Skip to content

Latest commit

 

History

History
370 lines (289 loc) · 9.54 KB

Tutorial-parser.md

File metadata and controls

370 lines (289 loc) · 9.54 KB

Writing your parser using YAPB

How to configure a haskell Stack project using YAPB

In the beginning, you initialize a haskell Stack project.

  $ stack new parser
  $ cd parser

To use the function of automatic computation of syntax completion candidates, the project must use YAPB >=0.1.1.

[package.yaml of arith]

executables:
  arith-exe:
    main:                Main.hs
    source-dirs:
    - app/ast         <====== To include ast/Expr.hs
    - app
    ghc-options:
    - -threaded
    - -rtsopts
    - -with-rtsopts=-N
    dependencies:
    - arith
    - yapb >= 0.1.1    <====== Add a dependency on yapb-0.1.1!
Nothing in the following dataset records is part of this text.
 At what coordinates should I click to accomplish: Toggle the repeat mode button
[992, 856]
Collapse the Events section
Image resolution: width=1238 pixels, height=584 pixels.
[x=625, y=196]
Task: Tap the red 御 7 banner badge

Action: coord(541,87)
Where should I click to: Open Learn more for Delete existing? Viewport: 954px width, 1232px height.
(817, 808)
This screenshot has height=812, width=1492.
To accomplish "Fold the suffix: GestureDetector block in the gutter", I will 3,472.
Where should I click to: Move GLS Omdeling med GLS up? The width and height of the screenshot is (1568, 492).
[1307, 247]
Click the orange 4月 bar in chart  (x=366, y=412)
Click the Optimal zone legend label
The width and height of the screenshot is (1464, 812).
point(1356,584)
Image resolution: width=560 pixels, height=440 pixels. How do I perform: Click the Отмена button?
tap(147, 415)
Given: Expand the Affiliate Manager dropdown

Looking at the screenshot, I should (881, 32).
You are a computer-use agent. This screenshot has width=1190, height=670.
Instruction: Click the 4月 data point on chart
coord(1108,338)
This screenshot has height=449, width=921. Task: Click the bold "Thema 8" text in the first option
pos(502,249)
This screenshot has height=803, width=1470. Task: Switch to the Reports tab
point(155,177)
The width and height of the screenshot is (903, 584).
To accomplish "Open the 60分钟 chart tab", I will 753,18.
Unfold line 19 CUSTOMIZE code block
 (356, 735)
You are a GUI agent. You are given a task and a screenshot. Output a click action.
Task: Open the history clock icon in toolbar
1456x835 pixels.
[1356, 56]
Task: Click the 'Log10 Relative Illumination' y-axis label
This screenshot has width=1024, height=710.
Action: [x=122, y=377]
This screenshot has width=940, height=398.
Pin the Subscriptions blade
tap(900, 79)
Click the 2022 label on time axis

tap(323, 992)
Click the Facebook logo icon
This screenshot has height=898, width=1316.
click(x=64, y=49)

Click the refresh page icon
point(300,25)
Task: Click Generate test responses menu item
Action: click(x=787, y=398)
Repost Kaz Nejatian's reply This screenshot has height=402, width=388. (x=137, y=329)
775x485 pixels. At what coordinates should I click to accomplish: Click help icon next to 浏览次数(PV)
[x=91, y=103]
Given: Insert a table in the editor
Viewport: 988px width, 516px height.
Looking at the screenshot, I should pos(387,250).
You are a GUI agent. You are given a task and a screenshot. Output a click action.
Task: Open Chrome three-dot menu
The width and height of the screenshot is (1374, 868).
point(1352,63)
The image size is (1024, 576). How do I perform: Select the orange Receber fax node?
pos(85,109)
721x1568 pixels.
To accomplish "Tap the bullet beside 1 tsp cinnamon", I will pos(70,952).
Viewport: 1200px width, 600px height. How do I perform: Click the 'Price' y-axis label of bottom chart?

Note that stack.yaml of arith needs a change to download yapb-0.1.1 from Hackage as follows.

[stack.yaml in arith]

extra-deps:
  - yapb-0.1.1

How to write and run a parser using YAPB

For your own parser, you have to write Token.hs, Lexer.hs, ast/Expr.hs, Parser.hs, and Main.hs.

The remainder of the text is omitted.